(DESCRIPTION OF THE TASK) Word for word, reproduce every line of the data.

===== MATERIAL FOR THIS TASK =====

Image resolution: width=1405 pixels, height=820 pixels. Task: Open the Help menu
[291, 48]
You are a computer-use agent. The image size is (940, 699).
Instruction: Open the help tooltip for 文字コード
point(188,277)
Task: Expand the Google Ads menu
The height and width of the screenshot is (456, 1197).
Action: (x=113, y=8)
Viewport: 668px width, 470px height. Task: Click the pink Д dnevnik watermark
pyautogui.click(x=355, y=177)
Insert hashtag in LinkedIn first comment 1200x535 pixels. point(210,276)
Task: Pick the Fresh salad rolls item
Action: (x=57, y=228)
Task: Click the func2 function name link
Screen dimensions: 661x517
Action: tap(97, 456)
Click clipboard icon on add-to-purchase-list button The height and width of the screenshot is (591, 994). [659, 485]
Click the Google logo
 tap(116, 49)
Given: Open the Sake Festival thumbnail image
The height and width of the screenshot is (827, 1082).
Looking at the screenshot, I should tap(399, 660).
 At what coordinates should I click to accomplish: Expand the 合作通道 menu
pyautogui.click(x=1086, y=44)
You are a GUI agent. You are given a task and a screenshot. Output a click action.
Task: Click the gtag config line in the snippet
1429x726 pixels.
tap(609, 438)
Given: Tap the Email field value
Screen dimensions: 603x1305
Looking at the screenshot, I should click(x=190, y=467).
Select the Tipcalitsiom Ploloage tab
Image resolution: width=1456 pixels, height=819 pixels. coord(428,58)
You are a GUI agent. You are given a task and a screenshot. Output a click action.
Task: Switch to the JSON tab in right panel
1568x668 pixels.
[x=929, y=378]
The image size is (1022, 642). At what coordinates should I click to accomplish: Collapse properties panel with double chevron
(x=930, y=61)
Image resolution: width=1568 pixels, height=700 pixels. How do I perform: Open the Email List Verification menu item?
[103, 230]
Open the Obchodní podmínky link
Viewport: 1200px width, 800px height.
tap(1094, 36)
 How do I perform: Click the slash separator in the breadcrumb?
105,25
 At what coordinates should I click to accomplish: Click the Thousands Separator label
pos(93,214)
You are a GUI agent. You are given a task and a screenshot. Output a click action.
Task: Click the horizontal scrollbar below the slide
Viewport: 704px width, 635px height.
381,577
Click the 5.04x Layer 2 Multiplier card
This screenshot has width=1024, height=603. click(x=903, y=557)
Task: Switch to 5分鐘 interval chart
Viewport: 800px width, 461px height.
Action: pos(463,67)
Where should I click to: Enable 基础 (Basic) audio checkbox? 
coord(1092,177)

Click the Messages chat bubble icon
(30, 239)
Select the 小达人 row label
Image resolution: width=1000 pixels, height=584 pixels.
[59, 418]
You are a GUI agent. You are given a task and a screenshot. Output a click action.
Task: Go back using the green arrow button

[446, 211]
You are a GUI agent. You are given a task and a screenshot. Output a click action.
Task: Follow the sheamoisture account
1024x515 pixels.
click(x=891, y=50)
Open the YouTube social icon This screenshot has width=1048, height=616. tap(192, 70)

=====

(RESULT)
Image resolution: width=1405 pixels, height=820 pixels. Task: Open the Help menu
[291, 48]
You are a computer-use agent. The image size is (940, 699).
Instruction: Open the help tooltip for 文字コード
point(188,277)
Task: Expand the Google Ads menu
The height and width of the screenshot is (456, 1197).
Action: (x=113, y=8)
Viewport: 668px width, 470px height. Task: Click the pink Д dnevnik watermark
pyautogui.click(x=355, y=177)
Insert hashtag in LinkedIn first comment 1200x535 pixels. point(210,276)
Task: Pick the Fresh salad rolls item
Action: (x=57, y=228)
Task: Click the func2 function name link
Screen dimensions: 661x517
Action: tap(97, 456)
Click clipboard icon on add-to-purchase-list button The height and width of the screenshot is (591, 994). [659, 485]
Click the Google logo
 tap(116, 49)
Given: Open the Sake Festival thumbnail image
The height and width of the screenshot is (827, 1082).
Looking at the screenshot, I should tap(399, 660).
 At what coordinates should I click to accomplish: Expand the 合作通道 menu
pyautogui.click(x=1086, y=44)
You are a GUI agent. You are given a task and a screenshot. Output a click action.
Task: Click the gtag config line in the snippet
1429x726 pixels.
tap(609, 438)
Given: Tap the Email field value
Screen dimensions: 603x1305
Looking at the screenshot, I should click(x=190, y=467).
Select the Tipcalitsiom Ploloage tab
Image resolution: width=1456 pixels, height=819 pixels. coord(428,58)
You are a GUI agent. You are given a task and a screenshot. Output a click action.
Task: Switch to the JSON tab in right panel
1568x668 pixels.
[x=929, y=378]
The image size is (1022, 642). At what coordinates should I click to accomplish: Collapse properties panel with double chevron
(x=930, y=61)
Image resolution: width=1568 pixels, height=700 pixels. How do I perform: Open the Email List Verification menu item?
[103, 230]
Open the Obchodní podmínky link
Viewport: 1200px width, 800px height.
tap(1094, 36)
 How do I perform: Click the slash separator in the breadcrumb?
105,25
 At what coordinates should I click to accomplish: Click the Thousands Separator label
pos(93,214)
You are a GUI agent. You are given a task and a screenshot. Output a click action.
Task: Click the horizontal scrollbar below the slide
Viewport: 704px width, 635px height.
381,577
Click the 5.04x Layer 2 Multiplier card
This screenshot has width=1024, height=603. click(x=903, y=557)
Task: Switch to 5分鐘 interval chart
Viewport: 800px width, 461px height.
Action: pos(463,67)
Where should I click to: Enable 基础 (Basic) audio checkbox? 
coord(1092,177)

Click the Messages chat bubble icon
(30, 239)
Select the 小达人 row label
Image resolution: width=1000 pixels, height=584 pixels.
[59, 418]
You are a GUI agent. You are given a task and a screenshot. Output a click action.
Task: Go back using the green arrow button

[446, 211]
You are a GUI agent. You are given a task and a screenshot. Output a click action.
Task: Follow the sheamoisture account
1024x515 pixels.
click(x=891, y=50)
Open the YouTube social icon This screenshot has width=1048, height=616. tap(192, 70)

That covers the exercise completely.